##### Data lines #####
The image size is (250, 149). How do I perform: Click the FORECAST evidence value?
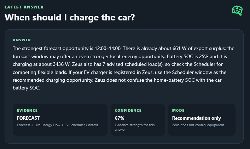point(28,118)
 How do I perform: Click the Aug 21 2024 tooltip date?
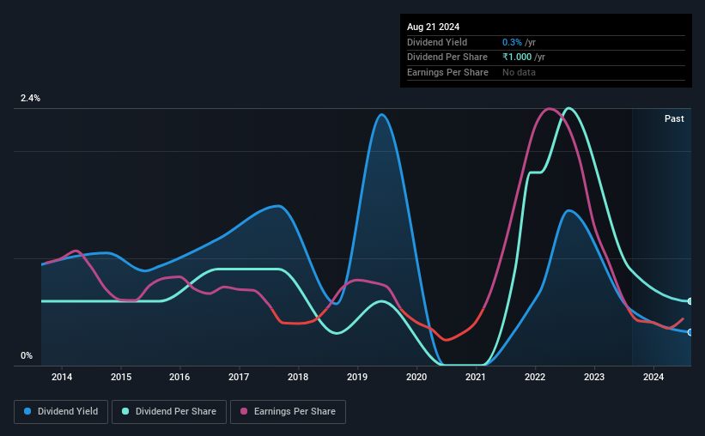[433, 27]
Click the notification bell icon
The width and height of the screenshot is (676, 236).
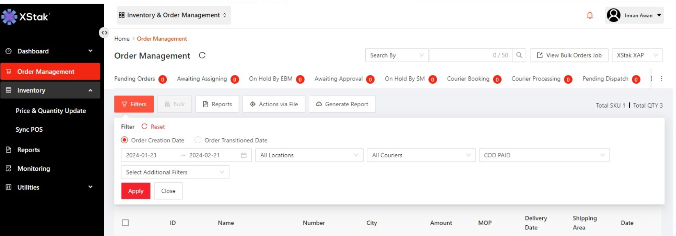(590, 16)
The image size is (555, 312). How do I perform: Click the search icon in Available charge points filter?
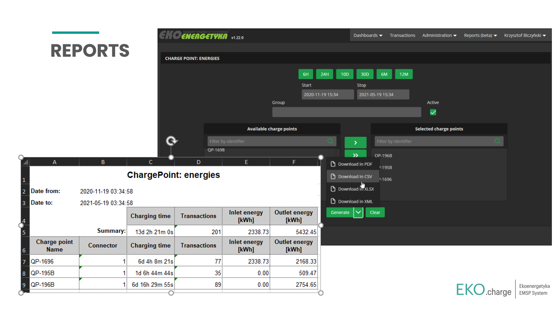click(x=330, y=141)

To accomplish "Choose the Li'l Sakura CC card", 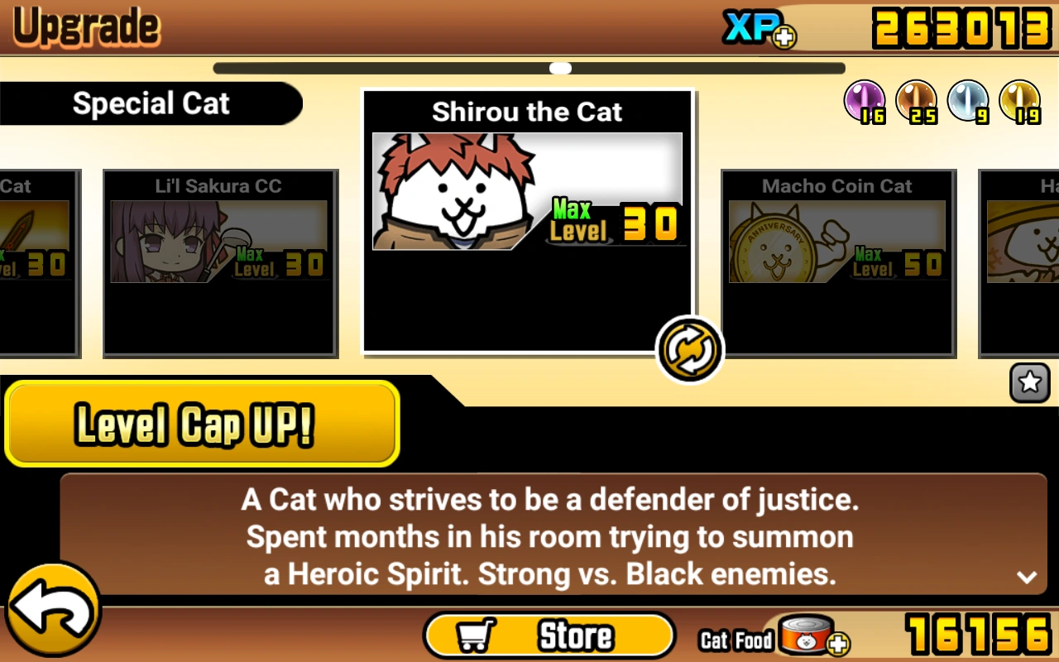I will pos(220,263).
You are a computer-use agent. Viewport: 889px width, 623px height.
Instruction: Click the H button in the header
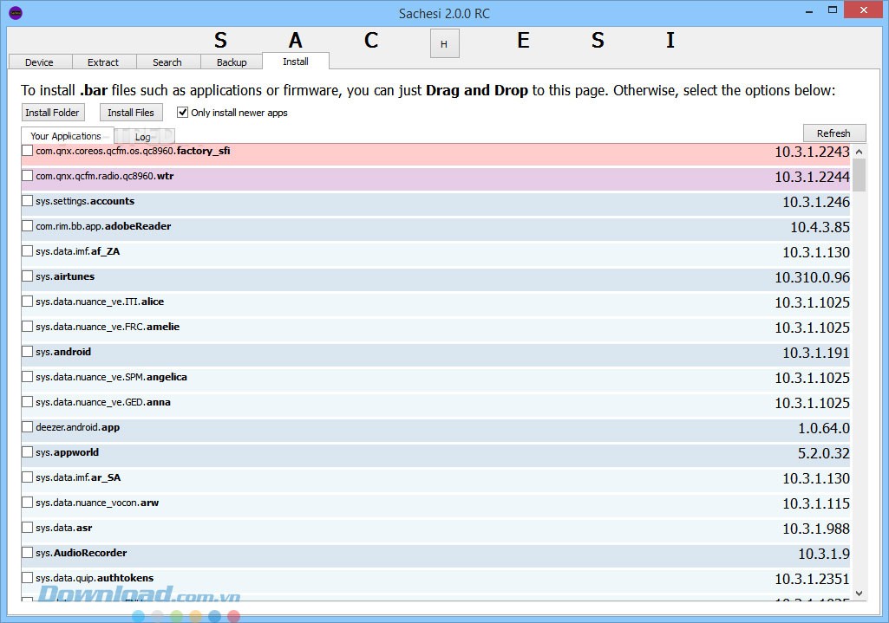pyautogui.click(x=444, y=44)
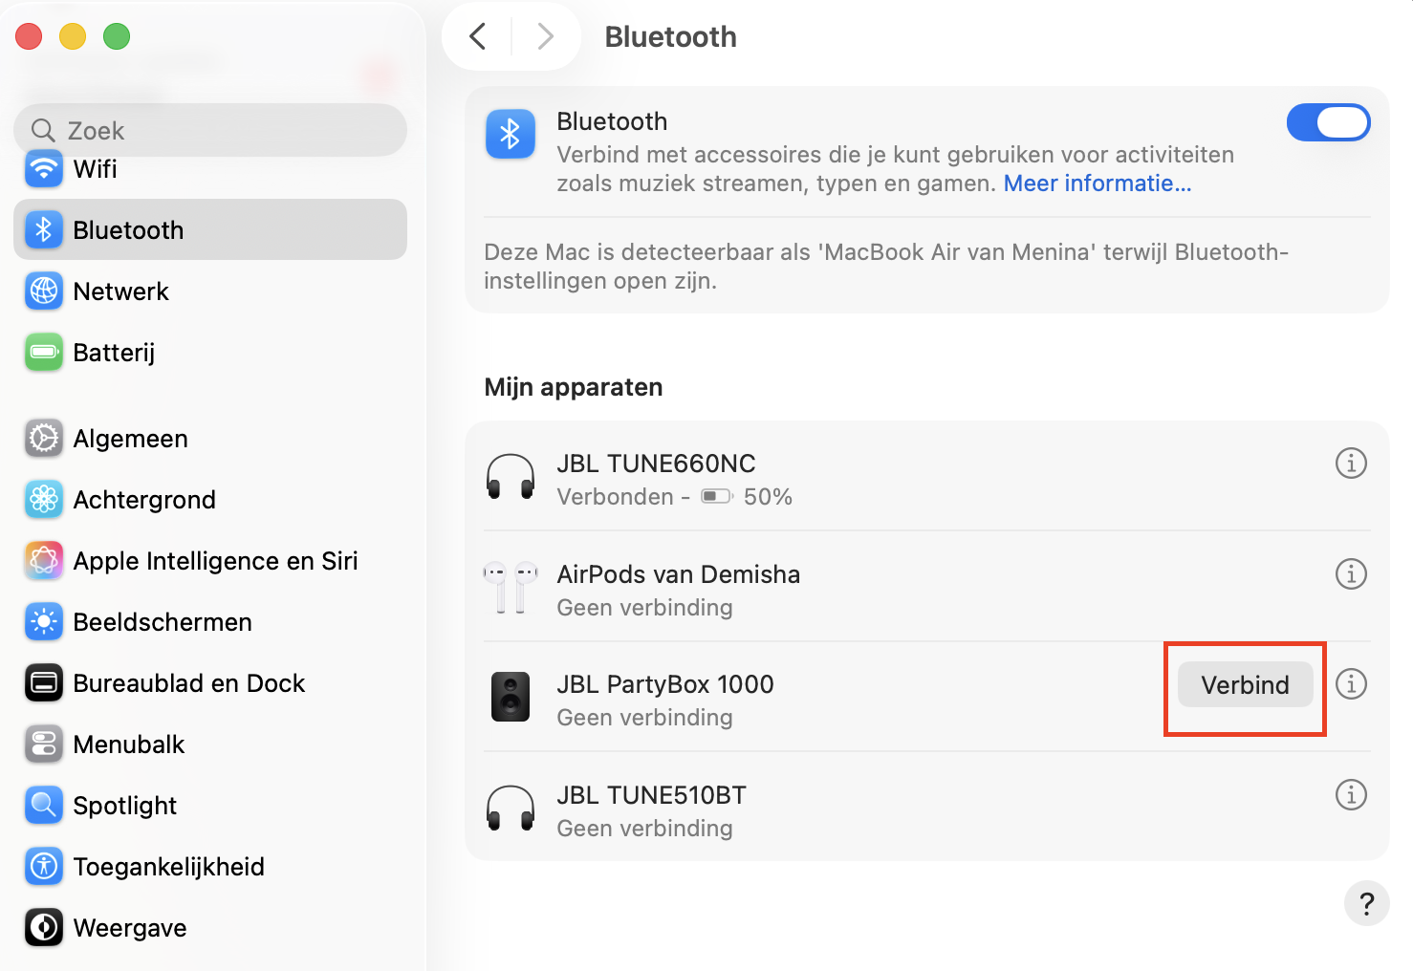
#####
Please pull out every line of the records above that contains the string "size", where upper and lower case must match.

Written solution ->
The image size is (250, 149). How do I perform: Click the FORECAST evidence value?
The image size is (555, 312). How do I perform: Click the search icon in Available charge points filter?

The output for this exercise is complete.